NatWest Group (LSE: NWG) is one, up 150% over the past five years. But at the time of writing, NatWest shares are down 23% since their 52-week high in early February. So while the FTSE 100 itself might not have crashed — that means a fall of 20% or more — the NatWest share price has.

It’s Iran, oil, inflation, and all of the rest of the fallouts threatened by the Middle East conflict. Things like that always hit the financial sector, because it underlies just about everything. But to me, the NatWest valuation still looked cheap even after that storming five-year gain, let alone after its recent fall.

NatWest is on a forward price-to-earnings (P/E) ratio of only 7.7 now — around half the Footsie long-term average. And the share price fall has pushed the forecast dividend yield up to 6%.

Now, the dividend isn’t guaranteed. And I can see a volatile time ahead for this one and other financial stocks. But is it one to consider buying on the dips, and holding in a Stocks and Shares ISA for the long term? I think so.

Build for the long term

It would be nice to be able to say Taylor Wimpey (LSE: TW.) is coming down from a strong five-year run too. But the truth is we’ve had year after year of events conspiring against the housebuilding industry. And just when inflation was seriously starting to soften and further interest rate cuts were on the cards… well, fellow builder Bellway perhaps said it best.

With its 24 March results, we heard: “The ongoing conflict in the Middle East heightens the risk of both inflationary cost pressures and an impact to customer demand, and we have already seen volatility return to the mortgage market.”

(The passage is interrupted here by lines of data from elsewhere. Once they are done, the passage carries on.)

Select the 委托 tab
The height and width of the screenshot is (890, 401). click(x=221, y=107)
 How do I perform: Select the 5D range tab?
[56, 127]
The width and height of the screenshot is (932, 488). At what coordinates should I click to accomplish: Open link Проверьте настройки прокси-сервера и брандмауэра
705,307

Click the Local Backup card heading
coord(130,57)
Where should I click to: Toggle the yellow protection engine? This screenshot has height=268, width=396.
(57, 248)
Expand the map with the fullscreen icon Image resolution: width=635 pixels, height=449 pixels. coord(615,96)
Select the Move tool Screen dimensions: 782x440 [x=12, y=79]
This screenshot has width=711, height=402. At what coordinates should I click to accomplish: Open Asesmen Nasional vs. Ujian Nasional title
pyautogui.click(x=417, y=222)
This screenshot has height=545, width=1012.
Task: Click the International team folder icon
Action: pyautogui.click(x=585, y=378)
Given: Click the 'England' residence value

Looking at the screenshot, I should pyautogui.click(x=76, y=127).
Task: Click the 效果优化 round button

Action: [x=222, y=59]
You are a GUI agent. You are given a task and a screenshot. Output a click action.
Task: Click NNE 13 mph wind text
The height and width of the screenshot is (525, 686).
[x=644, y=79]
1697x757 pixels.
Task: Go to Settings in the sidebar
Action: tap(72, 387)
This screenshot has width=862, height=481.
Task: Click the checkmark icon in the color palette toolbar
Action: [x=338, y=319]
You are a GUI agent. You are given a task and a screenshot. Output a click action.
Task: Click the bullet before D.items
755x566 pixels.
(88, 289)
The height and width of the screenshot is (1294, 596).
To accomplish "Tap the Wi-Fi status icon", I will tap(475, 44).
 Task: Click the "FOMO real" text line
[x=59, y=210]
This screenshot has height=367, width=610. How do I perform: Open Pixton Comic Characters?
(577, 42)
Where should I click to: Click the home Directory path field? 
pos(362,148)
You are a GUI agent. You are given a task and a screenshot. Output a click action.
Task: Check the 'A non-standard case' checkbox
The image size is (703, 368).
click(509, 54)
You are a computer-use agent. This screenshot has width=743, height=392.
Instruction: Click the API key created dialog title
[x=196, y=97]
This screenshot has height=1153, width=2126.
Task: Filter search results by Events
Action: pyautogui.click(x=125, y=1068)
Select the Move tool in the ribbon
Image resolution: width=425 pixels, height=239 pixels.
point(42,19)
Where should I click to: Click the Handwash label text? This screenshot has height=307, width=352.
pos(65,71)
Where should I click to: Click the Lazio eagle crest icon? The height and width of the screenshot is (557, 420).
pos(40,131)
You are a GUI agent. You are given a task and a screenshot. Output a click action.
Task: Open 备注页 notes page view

So, yes, there are some short-term threats, once again, to companies like Taylor Wimpey. But the long-term UK need for new housing isn’t going away… even if it has been stretching even long-term investors’ patience in the past decade and more.

And the — admittedly not guaranteed — forecast dividend yield is up at 8.8% now. Keep taking the cash while waiting for better times? Taylor Wimpey has got to be worth considering too.